Prevention of colorectal cancer
Case-control studies have generally found that coffee drinking lowers risk of colorectal cancer; however, prospective cohort studies have largely reported no effect. It is generally recognized that prospective studies in which nutrient intake is measured in healthy people and disease outcome is determined later have a stronger experimental design than case-control studies, which rely on comparing subjects diagnosed with disease to other subjects without the disease. Thus, more prospective research on coffee consumption and colorectal cancer is warranted to make any definitive conclusions about the association.
Effects on mental state
Coffee intake has been shown to improve overall mood and mental performance; however, these effects are highly dependent on caffeine dose and habituation. Negative effects, such as increased anxiety and sleep disturbances, have also been reported with coffee intake, especially in non-habitual consumers.

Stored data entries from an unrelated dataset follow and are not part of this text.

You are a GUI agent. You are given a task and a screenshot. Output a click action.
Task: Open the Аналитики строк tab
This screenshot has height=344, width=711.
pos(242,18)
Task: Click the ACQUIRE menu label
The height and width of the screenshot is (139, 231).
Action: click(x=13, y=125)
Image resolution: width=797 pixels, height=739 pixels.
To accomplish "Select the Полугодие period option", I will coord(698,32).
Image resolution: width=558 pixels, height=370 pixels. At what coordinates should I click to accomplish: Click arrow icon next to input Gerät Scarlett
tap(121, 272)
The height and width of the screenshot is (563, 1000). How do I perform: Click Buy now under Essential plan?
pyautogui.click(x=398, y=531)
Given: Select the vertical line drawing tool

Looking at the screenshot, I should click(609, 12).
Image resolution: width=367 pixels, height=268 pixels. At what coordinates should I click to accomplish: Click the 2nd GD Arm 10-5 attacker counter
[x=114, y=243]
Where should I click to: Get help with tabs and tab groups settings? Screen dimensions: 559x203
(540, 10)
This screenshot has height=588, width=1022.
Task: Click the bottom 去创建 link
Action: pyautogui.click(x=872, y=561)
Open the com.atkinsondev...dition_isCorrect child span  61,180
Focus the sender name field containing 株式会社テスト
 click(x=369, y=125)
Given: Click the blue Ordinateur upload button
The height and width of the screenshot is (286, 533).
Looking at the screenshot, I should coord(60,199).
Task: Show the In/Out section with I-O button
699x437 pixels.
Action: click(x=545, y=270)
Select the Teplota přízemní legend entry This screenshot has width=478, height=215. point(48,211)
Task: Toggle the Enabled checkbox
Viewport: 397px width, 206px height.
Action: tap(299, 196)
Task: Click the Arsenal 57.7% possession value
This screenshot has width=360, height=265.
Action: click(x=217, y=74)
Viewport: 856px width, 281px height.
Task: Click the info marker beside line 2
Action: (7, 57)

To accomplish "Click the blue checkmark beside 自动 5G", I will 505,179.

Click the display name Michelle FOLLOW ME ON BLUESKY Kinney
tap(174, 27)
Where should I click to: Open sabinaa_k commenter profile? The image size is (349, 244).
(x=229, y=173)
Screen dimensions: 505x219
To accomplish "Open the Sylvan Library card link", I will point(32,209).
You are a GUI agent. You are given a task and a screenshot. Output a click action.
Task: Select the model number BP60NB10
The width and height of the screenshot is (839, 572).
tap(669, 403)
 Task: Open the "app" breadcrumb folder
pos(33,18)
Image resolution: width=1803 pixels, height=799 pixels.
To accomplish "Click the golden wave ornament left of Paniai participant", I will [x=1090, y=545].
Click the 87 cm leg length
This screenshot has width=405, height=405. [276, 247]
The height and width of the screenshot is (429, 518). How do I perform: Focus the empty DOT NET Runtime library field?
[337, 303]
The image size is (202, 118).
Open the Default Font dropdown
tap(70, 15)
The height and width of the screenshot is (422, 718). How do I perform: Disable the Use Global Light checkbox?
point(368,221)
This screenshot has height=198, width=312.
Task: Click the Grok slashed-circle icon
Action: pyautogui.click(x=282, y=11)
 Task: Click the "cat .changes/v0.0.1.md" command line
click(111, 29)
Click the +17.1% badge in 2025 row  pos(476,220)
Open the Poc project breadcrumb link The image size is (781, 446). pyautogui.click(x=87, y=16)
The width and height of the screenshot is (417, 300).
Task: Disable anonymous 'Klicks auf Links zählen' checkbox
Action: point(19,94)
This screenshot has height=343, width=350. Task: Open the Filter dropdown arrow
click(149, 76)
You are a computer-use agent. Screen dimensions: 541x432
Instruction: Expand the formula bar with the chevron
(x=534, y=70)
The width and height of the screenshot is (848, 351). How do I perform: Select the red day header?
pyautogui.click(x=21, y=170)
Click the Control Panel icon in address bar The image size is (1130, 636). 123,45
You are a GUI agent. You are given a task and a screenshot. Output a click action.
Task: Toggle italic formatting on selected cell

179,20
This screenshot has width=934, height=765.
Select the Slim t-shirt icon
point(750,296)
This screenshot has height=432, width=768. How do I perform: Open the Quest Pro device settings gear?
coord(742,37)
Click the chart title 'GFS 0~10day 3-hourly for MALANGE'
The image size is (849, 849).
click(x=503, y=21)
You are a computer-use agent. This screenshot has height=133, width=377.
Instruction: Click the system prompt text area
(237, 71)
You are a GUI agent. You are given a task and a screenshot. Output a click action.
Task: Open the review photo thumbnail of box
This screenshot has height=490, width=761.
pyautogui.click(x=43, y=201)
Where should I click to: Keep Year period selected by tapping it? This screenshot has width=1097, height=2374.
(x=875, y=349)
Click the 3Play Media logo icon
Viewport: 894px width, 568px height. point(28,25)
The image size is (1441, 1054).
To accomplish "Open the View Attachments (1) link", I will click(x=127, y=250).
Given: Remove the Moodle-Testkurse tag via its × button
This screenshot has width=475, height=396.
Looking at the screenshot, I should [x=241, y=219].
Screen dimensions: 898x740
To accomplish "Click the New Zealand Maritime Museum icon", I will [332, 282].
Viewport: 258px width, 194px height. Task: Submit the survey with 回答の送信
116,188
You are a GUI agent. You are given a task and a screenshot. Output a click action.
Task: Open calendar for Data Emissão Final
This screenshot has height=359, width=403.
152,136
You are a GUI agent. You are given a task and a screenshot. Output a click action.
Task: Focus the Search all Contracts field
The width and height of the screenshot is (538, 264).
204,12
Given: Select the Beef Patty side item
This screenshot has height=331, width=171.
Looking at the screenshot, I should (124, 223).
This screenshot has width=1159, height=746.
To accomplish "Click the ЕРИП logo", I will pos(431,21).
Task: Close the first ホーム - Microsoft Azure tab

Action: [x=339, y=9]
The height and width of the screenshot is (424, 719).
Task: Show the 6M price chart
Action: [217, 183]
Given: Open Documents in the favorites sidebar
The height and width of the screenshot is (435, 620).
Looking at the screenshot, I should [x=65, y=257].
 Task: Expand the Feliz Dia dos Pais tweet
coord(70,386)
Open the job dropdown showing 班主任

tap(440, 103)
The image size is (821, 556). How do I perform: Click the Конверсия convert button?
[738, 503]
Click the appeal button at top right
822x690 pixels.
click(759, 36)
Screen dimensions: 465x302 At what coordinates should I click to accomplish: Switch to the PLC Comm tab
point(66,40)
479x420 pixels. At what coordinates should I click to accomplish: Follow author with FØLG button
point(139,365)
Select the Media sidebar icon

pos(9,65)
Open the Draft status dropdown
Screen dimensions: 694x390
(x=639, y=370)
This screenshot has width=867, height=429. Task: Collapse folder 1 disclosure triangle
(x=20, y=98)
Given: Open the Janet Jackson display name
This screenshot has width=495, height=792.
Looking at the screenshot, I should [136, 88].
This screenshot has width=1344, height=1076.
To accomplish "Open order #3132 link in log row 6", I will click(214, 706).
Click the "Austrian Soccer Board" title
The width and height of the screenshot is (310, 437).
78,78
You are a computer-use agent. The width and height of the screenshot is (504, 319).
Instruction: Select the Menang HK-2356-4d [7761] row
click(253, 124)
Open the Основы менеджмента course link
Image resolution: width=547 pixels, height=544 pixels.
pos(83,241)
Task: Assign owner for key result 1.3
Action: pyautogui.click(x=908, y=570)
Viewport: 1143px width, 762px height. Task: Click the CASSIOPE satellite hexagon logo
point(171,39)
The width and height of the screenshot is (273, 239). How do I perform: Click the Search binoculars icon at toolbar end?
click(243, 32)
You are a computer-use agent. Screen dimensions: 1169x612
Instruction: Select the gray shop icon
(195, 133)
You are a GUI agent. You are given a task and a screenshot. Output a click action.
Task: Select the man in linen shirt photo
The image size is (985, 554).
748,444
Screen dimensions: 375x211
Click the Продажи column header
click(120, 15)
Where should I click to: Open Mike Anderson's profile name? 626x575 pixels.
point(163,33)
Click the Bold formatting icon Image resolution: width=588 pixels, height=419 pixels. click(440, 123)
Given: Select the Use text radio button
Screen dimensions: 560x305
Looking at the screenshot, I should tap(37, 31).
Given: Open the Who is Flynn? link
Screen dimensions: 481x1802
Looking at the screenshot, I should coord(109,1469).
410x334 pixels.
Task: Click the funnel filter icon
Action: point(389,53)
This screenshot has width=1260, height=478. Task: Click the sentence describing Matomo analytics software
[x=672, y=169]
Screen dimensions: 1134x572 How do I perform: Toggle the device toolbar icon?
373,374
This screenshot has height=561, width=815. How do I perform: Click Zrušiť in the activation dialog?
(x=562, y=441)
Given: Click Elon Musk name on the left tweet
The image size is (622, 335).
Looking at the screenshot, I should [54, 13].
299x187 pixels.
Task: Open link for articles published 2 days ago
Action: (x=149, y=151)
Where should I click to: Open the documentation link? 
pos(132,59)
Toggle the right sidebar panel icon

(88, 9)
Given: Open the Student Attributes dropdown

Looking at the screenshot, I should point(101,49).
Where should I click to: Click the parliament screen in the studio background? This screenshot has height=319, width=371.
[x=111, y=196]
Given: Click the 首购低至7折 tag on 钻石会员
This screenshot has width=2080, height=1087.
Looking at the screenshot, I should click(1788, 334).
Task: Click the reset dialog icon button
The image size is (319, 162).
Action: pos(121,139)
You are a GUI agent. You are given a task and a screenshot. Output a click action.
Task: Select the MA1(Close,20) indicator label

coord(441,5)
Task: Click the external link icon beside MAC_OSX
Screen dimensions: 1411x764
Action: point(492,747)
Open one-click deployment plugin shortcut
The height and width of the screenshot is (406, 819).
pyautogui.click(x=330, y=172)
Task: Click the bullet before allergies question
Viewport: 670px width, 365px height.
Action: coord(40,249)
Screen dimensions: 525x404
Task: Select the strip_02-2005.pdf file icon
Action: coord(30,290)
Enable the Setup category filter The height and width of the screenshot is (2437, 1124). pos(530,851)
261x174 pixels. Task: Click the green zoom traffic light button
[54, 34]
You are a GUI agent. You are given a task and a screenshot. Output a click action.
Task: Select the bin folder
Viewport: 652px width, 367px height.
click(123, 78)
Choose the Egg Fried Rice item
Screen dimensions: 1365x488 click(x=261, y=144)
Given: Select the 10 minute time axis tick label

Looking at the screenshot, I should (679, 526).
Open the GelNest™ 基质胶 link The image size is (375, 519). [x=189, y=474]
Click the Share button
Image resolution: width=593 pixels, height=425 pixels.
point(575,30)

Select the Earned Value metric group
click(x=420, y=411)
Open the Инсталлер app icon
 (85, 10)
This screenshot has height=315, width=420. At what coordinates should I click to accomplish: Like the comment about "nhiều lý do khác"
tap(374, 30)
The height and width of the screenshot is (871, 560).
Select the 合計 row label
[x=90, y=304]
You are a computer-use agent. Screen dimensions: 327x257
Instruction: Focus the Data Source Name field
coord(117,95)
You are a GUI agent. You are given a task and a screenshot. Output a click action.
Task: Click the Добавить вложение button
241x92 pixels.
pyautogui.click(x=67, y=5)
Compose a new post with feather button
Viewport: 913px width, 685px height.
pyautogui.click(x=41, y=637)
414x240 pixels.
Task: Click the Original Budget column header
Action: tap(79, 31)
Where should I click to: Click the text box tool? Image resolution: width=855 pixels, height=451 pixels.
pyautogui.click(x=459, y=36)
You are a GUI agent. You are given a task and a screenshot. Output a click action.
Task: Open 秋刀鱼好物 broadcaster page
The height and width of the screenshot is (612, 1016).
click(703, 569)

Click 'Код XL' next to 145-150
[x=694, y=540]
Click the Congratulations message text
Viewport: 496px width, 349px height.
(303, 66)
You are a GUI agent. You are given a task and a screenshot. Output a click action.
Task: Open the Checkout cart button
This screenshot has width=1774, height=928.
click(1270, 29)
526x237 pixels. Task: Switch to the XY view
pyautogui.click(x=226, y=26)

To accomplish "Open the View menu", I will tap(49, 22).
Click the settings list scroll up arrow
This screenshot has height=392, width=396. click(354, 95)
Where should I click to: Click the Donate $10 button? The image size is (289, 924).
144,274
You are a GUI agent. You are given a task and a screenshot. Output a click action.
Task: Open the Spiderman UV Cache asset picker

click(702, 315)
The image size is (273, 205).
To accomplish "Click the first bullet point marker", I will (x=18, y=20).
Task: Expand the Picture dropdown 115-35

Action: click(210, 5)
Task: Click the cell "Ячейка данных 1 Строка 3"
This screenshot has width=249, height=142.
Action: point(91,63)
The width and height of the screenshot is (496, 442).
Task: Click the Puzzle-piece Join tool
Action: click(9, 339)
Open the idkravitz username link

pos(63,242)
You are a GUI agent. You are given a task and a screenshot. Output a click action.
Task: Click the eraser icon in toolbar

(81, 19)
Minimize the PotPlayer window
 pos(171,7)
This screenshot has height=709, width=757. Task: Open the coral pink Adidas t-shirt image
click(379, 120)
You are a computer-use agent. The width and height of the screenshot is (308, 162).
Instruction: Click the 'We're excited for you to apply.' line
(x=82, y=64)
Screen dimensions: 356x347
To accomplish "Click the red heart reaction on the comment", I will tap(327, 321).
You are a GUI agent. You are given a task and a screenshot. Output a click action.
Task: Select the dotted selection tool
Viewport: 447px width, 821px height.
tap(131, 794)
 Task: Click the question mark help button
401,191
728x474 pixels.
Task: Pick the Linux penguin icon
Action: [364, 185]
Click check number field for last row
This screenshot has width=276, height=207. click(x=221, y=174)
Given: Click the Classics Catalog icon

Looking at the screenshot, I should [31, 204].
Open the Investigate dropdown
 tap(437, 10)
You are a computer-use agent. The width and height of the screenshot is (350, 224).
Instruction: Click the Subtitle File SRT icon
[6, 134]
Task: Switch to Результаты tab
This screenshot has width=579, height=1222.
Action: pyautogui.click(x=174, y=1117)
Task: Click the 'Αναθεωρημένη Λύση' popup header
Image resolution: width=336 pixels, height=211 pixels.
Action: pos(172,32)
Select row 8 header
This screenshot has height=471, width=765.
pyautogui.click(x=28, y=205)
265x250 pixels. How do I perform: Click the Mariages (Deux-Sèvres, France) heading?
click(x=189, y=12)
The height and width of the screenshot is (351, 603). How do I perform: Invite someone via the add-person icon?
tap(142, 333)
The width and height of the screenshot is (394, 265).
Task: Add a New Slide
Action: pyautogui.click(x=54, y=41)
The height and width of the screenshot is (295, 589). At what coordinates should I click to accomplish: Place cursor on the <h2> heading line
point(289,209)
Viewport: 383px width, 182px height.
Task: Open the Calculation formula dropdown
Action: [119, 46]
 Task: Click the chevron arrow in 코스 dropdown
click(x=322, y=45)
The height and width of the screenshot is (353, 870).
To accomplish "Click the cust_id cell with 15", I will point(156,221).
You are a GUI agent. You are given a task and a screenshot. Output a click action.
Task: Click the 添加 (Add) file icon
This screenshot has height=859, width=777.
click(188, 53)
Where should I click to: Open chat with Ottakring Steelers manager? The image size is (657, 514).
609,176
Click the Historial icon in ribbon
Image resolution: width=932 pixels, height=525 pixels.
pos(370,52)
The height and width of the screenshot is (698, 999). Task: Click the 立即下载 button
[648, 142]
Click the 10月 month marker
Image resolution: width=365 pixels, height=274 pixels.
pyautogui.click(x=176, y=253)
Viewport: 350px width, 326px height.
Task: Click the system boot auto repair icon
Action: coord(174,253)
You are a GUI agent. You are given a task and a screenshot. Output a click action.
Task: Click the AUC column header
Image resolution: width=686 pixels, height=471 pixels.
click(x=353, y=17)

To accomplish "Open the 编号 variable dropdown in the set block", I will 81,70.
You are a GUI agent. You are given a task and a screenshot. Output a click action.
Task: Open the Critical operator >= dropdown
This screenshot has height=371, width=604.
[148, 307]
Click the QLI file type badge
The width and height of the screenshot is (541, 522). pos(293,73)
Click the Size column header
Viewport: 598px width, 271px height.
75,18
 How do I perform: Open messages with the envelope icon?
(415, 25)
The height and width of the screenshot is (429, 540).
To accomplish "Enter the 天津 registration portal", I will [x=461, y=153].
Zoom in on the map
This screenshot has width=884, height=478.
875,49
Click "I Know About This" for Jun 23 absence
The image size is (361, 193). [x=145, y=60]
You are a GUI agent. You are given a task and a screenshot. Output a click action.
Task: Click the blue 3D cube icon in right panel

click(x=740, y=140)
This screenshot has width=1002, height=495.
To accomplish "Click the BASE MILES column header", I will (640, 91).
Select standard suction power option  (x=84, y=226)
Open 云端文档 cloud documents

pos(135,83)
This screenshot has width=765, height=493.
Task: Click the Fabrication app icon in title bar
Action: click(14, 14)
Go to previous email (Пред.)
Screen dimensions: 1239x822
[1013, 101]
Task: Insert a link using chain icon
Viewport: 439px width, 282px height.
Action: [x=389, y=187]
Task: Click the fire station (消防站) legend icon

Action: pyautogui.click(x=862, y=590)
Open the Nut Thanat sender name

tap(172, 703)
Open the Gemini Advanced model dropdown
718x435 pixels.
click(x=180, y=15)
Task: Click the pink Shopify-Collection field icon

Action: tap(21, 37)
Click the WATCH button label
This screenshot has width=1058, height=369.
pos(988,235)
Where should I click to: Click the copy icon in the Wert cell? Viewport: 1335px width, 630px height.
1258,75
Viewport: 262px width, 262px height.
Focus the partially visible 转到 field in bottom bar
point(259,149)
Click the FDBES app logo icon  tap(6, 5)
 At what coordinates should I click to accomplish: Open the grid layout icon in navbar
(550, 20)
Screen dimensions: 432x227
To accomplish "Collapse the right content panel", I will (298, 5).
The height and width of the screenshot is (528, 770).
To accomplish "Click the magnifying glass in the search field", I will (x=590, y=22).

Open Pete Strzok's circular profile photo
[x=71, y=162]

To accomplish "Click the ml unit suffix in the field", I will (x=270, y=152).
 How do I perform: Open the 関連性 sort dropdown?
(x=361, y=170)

Case-control and prospective epidemiological studies on the effects of coffee intake on cardiovascular disease report conflicting results. Therefore, it is not clear whether coffee drinking increases risk for various cardiovascular diseases, including myocardial infarction, stroke, and coronary heart disease. However, studies have associated consumption of caffeinated coffee with increases in blood pressure and plasma homocysteine levels, two independent risk factors for cardiovascular diseases.
It is well-established that acute caffeine administration increases blood pressure, but recent studies suggest that chronic consumption of caffeinated coffee may not raise blood pressure, presumably because tolerance to caffeine develops.
Most studies to date report that moderate coffee drinking does not elevate risk for pancreatic, lung, bladder, or renal cancer.
Osteoporosis and bone fracture
Studies investigating the effect of coffee or caffeine consumption on osteoporosis and bone fracture risk have reported mixed results. While large-scale, prospective studies are needed to determine whether coffee or caffeine intake alters osteoporosis or fracture risk, currently available data suggest that limiting coffee consumption to three cups daily (300 mg/d of caffeine) and ensuring adequate calcium and vitamin D nutrition may help prevent any adverse effects on bone status.
Caffeine and pregnancy complications
Some studies have reported that high intakes of caffeine during pregnancy are associated with adverse effects, including spontaneous abortion, retarded fetal growth, and low birth weight. Studies suggest that caffeine does not influence preterm delivery or birth defects. Currently, it is recommended that pregnant women limit daily caffeine intake to 300 mg (about three cups of coffee).
Special risk groups
In addition to pregnant women, older adults may be more vulnerable to any adverse effects of caffeine, including acute increases in blood pressure and any negative effects on bone status. Caffeine distributes primarily to lean body mass instead of adipose tissue, and older adults have lower lean mass to adipose ratios than younger adults; thus, the caffeine dose may be more concentrated in older individuals. Another group that may be susceptible to the negative effects of caffeine is children, but studies in this age group are limited, and additionally, most studies have focused on behavioral endpoints. High caffeine intakes in children have been linked to increased anxiety and sleep disturbances.